Wisconsin follows the general principles established in Ernst & Young v. Pritchett regarding professional liability and negligence in the context of corporate governance. The state's law emphasizes the importance of due diligence and reasonable care by auditors in their financial reporting and opinions.
In Wisconsin, the standard established by Ernst & Young v. Pritchett is reinforced by the Wisconsin Statutes, which hold that auditors must perform their duties with reasonable care, avoiding negligence in their financial statements and disclosures.
The court held that a bank's failure to exercise reasonable care in reviewing financial documents constituted negligence, aligning with principles from Ernst & Young v. Pritchett.
The court found an auditor liable for damages when it failed to detect and report material misstatements, establishing a precedent for auditor accountability.
The case reinforced the requirement of due diligence and the need for auditors to conduct thorough reviews of financial records, echoing the Ernst & Young v. Pritchett decision.

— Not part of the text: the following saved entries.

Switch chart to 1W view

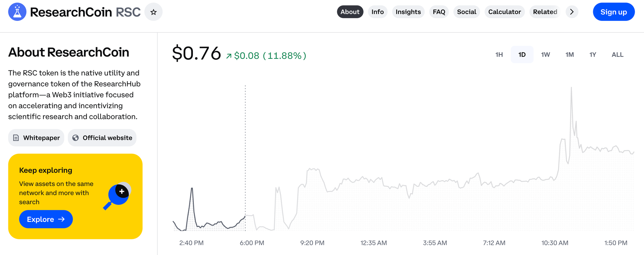pos(545,54)
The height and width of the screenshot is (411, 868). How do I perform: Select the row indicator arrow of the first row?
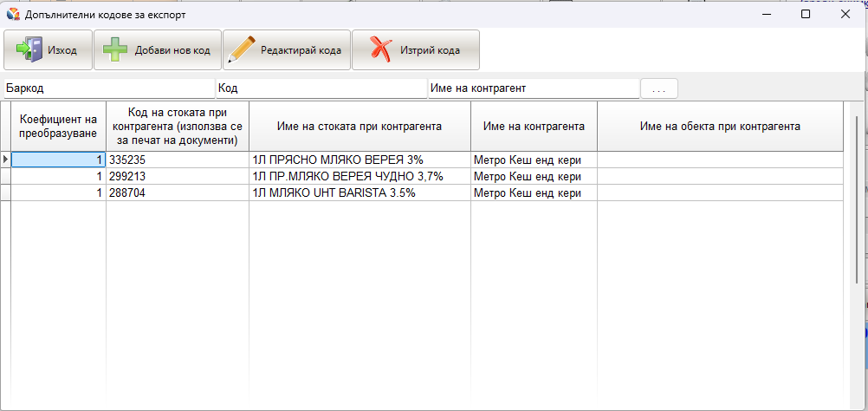(x=5, y=160)
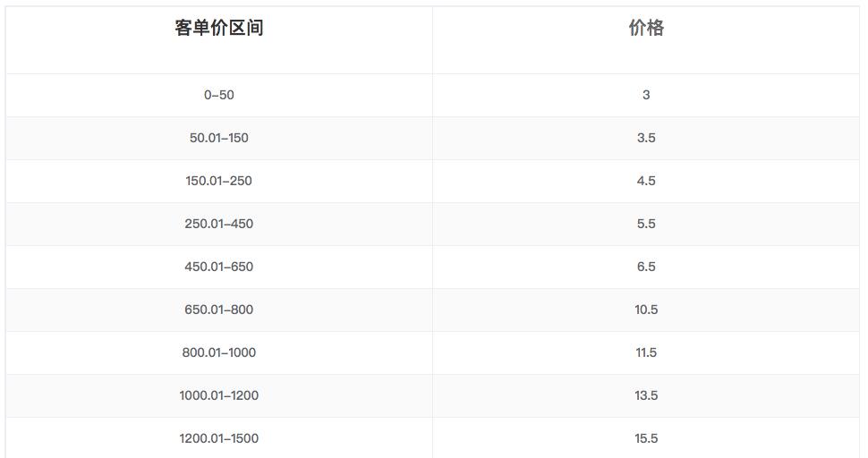
Task: Click the price 3.5 cell
Action: (x=646, y=138)
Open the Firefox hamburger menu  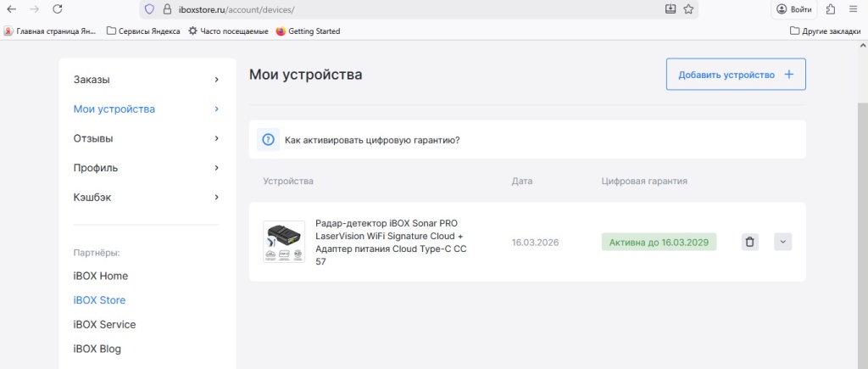[x=853, y=8]
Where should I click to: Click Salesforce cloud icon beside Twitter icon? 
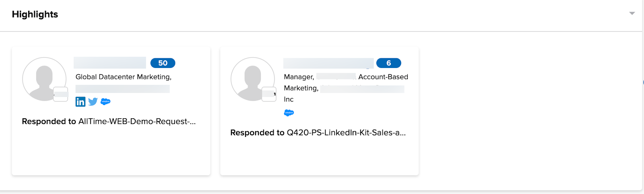click(x=105, y=101)
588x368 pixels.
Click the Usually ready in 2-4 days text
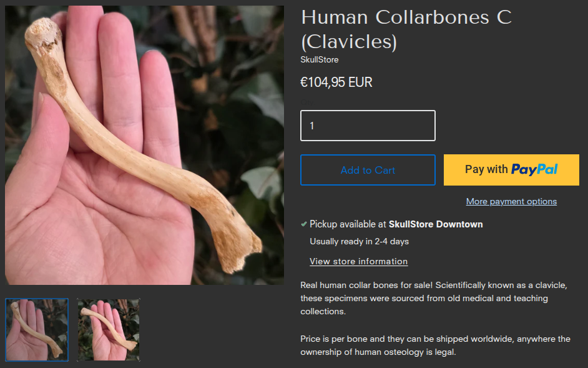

Wisconsin's approach to auditor liability generally parallels federal standards established under the Securities Exchange Act, which mandates the exercise of reasonable care by auditors. However, Wisconsin law may impose stricter standards in certain circumstances, particularly in cases involving demonstrable negligence.
Questions related to auditor liability and negligence principles from Ernst & Young v. Pritchett may appear on the Wisconsin bar exam, particularly under Corporate Law, emphasizing the role of due diligence and the standard of care.